How to Make the Perfect Ground Turkey and Black Bean Power Bowl
Mexican-American · Easy · 25 min · 4 servings

This hearty power bowl combines seasoned ground turkey with fiber-rich black beans and fresh toppings for a complete high-protein meal. It is packed with over 40 grams of protein per serving and ready in under 30 minutes.
Why this recipe works
This Ground Turkey and Black Bean Power Bowl recipe has been crafted to deliver restaurant-quality results in your home kitchen. At just 25 minutes from start to finish, it fits perfectly into a busy schedule without sacrificing flavor. Each serving comes in at 480 calories with 42g of protein, making it a balanced choice for any meal.
What you will need
This recipe uses 6 simple ingredients that you can find at any grocery store:
- 1.5 lbs lean ground turkey
- 1 can black beans drained and rinsed
- 2 cups cooked brown rice
- 1 cup salsa
- 1 tbsp taco seasoning
- 0.5 cup shredded Mexican cheese blend
Step by step instructions
Step 1: Brown the Turkey
Heat a large skillet over medium-high heat and add the ground turkey. Cook for 7 to 8 minutes breaking it apart with a spatula until no pink remains.

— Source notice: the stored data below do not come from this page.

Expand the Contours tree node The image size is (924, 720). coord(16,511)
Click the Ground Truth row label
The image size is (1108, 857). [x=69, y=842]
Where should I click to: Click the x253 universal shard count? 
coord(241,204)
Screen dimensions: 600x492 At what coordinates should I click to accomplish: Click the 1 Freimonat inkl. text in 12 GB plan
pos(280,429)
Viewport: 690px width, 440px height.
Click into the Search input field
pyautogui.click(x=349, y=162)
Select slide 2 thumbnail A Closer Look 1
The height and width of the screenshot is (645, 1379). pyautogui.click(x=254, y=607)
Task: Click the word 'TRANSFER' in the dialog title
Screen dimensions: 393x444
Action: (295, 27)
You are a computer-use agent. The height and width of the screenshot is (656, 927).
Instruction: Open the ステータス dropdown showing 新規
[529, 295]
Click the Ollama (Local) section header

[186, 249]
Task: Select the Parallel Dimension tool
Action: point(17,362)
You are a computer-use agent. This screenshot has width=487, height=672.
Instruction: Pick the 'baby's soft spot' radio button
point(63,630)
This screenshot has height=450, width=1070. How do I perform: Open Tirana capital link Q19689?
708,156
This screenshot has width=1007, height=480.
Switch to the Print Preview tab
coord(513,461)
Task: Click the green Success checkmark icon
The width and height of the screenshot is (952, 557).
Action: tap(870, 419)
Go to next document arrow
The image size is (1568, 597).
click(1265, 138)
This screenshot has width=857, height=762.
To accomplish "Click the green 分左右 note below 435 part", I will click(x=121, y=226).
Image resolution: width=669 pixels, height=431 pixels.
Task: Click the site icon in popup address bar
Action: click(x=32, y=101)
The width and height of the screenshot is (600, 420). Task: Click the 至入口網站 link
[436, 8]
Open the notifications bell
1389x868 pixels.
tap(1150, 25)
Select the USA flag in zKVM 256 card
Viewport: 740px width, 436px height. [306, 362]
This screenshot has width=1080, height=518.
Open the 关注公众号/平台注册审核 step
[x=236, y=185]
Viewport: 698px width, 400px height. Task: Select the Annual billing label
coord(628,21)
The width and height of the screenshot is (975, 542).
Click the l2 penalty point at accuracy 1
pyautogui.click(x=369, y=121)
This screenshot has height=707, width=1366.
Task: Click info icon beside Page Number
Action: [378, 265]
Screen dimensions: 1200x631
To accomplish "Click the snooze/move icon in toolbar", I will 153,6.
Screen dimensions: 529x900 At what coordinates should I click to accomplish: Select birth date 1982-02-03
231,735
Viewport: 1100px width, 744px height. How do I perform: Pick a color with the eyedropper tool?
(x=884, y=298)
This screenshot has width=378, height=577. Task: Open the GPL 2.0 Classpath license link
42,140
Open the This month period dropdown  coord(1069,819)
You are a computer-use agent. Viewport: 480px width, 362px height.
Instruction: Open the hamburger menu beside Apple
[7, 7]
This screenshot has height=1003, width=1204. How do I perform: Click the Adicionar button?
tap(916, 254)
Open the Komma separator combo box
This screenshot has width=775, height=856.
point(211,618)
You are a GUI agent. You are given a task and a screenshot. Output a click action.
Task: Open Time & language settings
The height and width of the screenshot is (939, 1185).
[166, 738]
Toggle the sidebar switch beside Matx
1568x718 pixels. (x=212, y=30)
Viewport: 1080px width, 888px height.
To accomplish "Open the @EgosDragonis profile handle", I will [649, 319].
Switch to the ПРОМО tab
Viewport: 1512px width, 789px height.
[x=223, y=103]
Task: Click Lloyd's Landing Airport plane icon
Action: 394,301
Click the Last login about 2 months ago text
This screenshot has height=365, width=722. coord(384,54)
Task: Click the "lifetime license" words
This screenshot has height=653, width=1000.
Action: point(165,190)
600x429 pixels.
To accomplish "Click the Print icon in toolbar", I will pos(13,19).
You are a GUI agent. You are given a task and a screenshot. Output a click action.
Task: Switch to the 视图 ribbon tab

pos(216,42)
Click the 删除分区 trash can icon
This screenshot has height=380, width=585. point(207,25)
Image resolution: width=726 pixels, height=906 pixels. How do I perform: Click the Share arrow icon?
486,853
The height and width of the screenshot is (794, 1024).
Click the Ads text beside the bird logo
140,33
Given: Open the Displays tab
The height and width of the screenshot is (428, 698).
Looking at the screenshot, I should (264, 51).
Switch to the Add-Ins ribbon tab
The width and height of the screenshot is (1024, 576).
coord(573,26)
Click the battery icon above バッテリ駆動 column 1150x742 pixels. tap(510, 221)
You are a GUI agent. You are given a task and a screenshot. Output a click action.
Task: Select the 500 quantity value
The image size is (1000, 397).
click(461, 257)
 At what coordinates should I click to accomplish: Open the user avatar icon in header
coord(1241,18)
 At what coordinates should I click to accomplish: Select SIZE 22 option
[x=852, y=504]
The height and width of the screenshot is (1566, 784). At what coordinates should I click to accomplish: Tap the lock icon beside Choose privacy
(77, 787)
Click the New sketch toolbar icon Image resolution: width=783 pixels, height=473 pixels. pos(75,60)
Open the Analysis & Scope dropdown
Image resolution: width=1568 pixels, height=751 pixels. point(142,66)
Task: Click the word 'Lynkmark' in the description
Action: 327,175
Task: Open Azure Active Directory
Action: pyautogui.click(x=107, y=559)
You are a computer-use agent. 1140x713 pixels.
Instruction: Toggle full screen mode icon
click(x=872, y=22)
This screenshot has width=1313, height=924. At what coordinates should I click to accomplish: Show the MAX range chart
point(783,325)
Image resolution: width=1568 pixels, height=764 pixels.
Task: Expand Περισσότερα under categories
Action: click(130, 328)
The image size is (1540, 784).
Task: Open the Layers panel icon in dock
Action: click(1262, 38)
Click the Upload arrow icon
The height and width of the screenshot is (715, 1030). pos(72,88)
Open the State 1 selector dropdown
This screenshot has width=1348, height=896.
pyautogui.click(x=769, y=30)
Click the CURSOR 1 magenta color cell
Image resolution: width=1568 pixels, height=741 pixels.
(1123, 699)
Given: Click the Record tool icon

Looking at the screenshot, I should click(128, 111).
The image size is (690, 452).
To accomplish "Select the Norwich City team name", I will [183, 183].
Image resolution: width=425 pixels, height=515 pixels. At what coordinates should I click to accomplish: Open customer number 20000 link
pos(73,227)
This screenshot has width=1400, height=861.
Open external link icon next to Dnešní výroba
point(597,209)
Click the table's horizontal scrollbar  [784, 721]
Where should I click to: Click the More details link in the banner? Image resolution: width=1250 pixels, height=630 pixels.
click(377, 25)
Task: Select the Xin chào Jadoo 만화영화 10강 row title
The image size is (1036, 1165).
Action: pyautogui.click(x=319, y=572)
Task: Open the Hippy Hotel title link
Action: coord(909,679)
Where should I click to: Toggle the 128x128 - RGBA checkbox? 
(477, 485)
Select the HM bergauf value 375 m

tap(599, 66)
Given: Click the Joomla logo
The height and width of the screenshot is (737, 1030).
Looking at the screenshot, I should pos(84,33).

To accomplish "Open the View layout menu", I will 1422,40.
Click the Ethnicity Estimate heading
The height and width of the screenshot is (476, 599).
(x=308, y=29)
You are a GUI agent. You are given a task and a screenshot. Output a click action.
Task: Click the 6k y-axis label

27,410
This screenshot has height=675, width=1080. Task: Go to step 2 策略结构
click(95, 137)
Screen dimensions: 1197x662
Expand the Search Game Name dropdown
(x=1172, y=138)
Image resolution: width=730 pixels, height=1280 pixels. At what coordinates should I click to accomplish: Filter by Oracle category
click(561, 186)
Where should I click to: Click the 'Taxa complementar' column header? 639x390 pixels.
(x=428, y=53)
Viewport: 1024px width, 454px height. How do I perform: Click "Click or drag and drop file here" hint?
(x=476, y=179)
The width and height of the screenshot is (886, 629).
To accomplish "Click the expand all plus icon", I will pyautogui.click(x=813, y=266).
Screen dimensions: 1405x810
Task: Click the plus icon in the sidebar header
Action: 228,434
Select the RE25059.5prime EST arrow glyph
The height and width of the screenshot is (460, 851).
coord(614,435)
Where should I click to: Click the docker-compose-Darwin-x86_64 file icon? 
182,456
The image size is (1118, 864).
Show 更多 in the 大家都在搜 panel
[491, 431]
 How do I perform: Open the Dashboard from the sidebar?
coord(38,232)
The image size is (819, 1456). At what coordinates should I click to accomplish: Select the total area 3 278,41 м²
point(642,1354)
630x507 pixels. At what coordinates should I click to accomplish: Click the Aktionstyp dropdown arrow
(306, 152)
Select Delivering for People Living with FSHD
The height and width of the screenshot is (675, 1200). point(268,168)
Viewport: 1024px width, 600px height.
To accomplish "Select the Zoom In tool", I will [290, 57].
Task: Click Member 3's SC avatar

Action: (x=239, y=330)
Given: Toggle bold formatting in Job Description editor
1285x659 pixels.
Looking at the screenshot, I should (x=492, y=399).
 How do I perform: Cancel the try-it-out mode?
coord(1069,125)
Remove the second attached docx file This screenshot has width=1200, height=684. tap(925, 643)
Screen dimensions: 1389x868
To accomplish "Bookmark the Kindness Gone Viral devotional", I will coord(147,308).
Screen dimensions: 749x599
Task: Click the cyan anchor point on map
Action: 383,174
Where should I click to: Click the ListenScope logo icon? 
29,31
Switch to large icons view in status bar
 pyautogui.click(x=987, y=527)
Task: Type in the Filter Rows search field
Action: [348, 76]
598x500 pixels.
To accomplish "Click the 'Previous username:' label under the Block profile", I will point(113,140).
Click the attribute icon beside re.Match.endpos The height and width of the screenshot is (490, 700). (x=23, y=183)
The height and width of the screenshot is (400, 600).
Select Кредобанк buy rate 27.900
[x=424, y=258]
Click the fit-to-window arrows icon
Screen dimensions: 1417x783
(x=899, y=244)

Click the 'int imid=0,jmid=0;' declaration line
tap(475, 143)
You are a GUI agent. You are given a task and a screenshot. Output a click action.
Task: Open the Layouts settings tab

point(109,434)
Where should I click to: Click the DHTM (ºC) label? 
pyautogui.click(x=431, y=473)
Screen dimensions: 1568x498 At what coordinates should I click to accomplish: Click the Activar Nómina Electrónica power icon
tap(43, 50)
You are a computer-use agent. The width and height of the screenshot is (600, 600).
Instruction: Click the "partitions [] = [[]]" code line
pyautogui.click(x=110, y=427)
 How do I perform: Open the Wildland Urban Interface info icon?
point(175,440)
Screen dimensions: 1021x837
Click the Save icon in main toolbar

Step 2: Season and Add Beans
Drain any excess fat from the skillet then sprinkle taco seasoning over the turkey. Stir in the black beans and salsa and cook for 3 more minutes until heated through.
Step 3: Prepare the Base
Divide the cooked brown rice evenly among four bowls as the base for your toppings.
Step 4: Assemble the Bowls
Spoon the turkey and bean mixture over the rice and top each bowl with shredded cheese. Serve immediately or store for meal prep.
Easy substitutions
Missing an ingredient? Here are some swaps that work perfectly:
- brown rice → cauliflower rice for a lower carb option
- Mexican cheese blend → plain Greek yogurt for extra protein and fewer calories
Common mistakes to avoid
Watch out for these pitfalls that can affect your results:
- Not draining excess liquid from the skillet which makes the mixture watery and dilutes the seasoning
- Overcooking the ground turkey until it becomes dry and crumbly instead of stopping when it is just cooked through
Nutrition facts
Per serving: 480 calories, 42g protein, 38g carbs, 16g fat, 10g fiber.